Szmul Zygielbojm. Milczeć nie mogę i żyć nie mogę
Szmul Zygielbojm (1895 – 1943) był działaczem politycznym związanym z socjalistyczną partią Bund; od lutego 1942 r. pełnił funkcję członka Rady Narodowej przy rządzie Rzeczypospolitej Polskiej na uchodźstwie w Londynie. Jako członek Rady informował świat o tragicznym losie polskich Żydów pod niemiecką okupacją. Wobec klęski powstania w getcie warszawskim, a przede wszystkim na znak protestu przeciwko obojętności świata wobec zagłady Żydów, 12 maja 1943 r. popełnił samobójstwo.
zygielbojm_wystawa.jpg

Jako przedstawiciel partii żydowskich robotników Zygielbojm sprzeciwiał się niesprawiedliwości społecznej i odrębnemu statusowi Żydów jako obywateli polskich.
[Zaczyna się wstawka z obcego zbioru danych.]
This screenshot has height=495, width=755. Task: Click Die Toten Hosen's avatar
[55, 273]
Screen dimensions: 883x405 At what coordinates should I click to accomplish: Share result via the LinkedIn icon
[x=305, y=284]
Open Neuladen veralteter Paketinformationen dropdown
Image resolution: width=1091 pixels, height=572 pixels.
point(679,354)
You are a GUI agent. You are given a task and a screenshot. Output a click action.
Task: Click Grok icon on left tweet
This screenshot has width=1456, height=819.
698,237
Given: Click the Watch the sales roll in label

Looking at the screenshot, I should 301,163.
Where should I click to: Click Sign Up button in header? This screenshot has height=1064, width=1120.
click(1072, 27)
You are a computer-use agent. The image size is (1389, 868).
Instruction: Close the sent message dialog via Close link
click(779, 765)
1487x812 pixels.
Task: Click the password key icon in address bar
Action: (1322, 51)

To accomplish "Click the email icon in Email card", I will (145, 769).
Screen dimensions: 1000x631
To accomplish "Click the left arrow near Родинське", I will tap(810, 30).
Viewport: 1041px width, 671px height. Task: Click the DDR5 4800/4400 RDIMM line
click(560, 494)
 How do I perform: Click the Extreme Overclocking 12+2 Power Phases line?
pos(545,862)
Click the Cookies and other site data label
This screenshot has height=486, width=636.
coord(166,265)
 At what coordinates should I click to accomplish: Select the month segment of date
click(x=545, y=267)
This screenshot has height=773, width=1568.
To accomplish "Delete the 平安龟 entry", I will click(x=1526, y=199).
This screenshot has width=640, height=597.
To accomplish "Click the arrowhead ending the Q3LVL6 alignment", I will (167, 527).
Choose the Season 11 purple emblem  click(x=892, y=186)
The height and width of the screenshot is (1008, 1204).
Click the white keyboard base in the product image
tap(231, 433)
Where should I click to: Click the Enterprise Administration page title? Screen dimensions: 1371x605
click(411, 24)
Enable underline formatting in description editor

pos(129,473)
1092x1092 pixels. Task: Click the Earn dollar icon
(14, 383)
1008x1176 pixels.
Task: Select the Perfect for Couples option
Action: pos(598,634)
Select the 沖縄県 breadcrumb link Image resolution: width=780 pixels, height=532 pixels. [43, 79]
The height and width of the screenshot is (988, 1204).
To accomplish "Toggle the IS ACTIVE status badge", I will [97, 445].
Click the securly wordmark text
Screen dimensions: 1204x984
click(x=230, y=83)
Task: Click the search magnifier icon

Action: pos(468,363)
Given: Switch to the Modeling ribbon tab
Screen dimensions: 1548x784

Czuł się przedstawicielem żydowskiej biedoty: mężczyzn, kobiet, starców i dzieci. W jednym ze swoich przedwojennych opowiadań pisał: Wisła mówi do mnie po żydowsku. Szczerze wierzył, że naczelna zasada Bundu – „dojkajt”, czyli „tu i teraz” – powinna być również drogowskazem dla całej społeczności żydowskiej w Polsce. Przekonania tego nie zachwiała nawet fala narastającego w okresie międzywojennym antysemityzmu. Wprost przeciwnie, w obliczu kolejnych aktów antyżydowskiej przemocy, umacniał się na stanowisku, że konieczna jest solidarna walka o równość i demokrację.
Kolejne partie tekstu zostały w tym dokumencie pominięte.